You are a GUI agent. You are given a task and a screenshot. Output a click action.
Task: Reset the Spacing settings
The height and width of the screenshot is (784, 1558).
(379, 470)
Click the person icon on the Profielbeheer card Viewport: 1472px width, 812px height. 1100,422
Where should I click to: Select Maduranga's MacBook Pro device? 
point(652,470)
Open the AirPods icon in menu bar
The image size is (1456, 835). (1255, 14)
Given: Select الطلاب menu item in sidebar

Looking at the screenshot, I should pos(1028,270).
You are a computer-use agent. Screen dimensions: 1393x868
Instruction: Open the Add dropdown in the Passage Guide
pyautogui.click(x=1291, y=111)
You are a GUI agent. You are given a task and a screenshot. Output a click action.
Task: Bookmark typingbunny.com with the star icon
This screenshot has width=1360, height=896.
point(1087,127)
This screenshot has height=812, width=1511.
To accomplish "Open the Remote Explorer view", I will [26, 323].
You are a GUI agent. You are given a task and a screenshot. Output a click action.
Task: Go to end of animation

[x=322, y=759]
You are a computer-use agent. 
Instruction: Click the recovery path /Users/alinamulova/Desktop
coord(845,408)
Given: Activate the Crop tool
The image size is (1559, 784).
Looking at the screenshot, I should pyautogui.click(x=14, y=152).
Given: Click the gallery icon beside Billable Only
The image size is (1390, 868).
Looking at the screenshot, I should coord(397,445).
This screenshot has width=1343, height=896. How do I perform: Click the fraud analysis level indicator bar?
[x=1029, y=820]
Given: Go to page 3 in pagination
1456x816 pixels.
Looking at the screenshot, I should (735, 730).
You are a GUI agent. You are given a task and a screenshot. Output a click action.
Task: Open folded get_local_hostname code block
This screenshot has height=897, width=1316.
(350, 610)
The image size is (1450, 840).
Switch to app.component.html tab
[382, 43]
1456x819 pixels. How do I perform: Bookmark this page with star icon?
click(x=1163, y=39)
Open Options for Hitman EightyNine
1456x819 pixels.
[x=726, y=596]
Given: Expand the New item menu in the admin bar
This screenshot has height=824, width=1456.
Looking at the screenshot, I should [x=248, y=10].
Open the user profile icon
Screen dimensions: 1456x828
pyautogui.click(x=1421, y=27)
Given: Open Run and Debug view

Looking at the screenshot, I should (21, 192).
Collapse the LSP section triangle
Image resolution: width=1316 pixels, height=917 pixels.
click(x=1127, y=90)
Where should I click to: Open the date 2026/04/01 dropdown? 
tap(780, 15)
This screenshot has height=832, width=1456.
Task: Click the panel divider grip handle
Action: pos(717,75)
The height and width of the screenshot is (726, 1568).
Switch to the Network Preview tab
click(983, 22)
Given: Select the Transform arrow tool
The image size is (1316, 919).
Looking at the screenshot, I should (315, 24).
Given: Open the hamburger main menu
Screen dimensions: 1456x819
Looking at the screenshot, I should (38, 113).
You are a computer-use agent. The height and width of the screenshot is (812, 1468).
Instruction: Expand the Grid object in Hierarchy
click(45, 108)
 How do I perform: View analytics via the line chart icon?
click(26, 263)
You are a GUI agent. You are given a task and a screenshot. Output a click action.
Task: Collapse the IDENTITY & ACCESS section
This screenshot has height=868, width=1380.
-*-
TASK INSTRUCTIONS —
Repeat the whole listing exactly. Leave nothing out.

EXPECTED OUTPUT —
You are a GUI agent. You are given a task and a screenshot. Output a click action.
Task: Reset the Spacing settings
The height and width of the screenshot is (784, 1558).
(379, 470)
Click the person icon on the Profielbeheer card Viewport: 1472px width, 812px height. 1100,422
Where should I click to: Select Maduranga's MacBook Pro device? 
point(652,470)
Open the AirPods icon in menu bar
The image size is (1456, 835). (1255, 14)
Given: Select الطلاب menu item in sidebar

Looking at the screenshot, I should pos(1028,270).
You are a computer-use agent. Screen dimensions: 1393x868
Instruction: Open the Add dropdown in the Passage Guide
pyautogui.click(x=1291, y=111)
You are a GUI agent. You are given a task and a screenshot. Output a click action.
Task: Bookmark typingbunny.com with the star icon
This screenshot has width=1360, height=896.
point(1087,127)
This screenshot has height=812, width=1511.
To accomplish "Open the Remote Explorer view", I will [26, 323].
You are a GUI agent. You are given a task and a screenshot. Output a click action.
Task: Go to end of animation

[x=322, y=759]
You are a computer-use agent. 
Instruction: Click the recovery path /Users/alinamulova/Desktop
coord(845,408)
Given: Activate the Crop tool
The image size is (1559, 784).
Looking at the screenshot, I should pyautogui.click(x=14, y=152).
Given: Click the gallery icon beside Billable Only
The image size is (1390, 868).
Looking at the screenshot, I should coord(397,445).
This screenshot has width=1343, height=896. How do I perform: Click the fraud analysis level indicator bar?
[x=1029, y=820]
Given: Go to page 3 in pagination
1456x816 pixels.
Looking at the screenshot, I should (735, 730).
You are a GUI agent. You are given a task and a screenshot. Output a click action.
Task: Open folded get_local_hostname code block
This screenshot has height=897, width=1316.
(350, 610)
The image size is (1450, 840).
Switch to app.component.html tab
[382, 43]
1456x819 pixels. How do I perform: Bookmark this page with star icon?
click(x=1163, y=39)
Open Options for Hitman EightyNine
1456x819 pixels.
[x=726, y=596]
Given: Expand the New item menu in the admin bar
This screenshot has height=824, width=1456.
Looking at the screenshot, I should [x=248, y=10].
Open the user profile icon
Screen dimensions: 1456x828
pyautogui.click(x=1421, y=27)
Given: Open Run and Debug view

Looking at the screenshot, I should (21, 192).
Collapse the LSP section triangle
Image resolution: width=1316 pixels, height=917 pixels.
click(x=1127, y=90)
Where should I click to: Open the date 2026/04/01 dropdown? 
tap(780, 15)
This screenshot has height=832, width=1456.
Task: Click the panel divider grip handle
Action: pos(717,75)
The height and width of the screenshot is (726, 1568).
Switch to the Network Preview tab
click(983, 22)
Given: Select the Transform arrow tool
The image size is (1316, 919).
Looking at the screenshot, I should (315, 24).
Given: Open the hamburger main menu
Screen dimensions: 1456x819
Looking at the screenshot, I should (38, 113).
You are a computer-use agent. The height and width of the screenshot is (812, 1468).
Instruction: Expand the Grid object in Hierarchy
click(45, 108)
 How do I perform: View analytics via the line chart icon?
click(26, 263)
You are a GUI agent. You are given a task and a screenshot. Output a click action.
Task: Collapse the IDENTITY & ACCESS section
This screenshot has height=868, width=1380.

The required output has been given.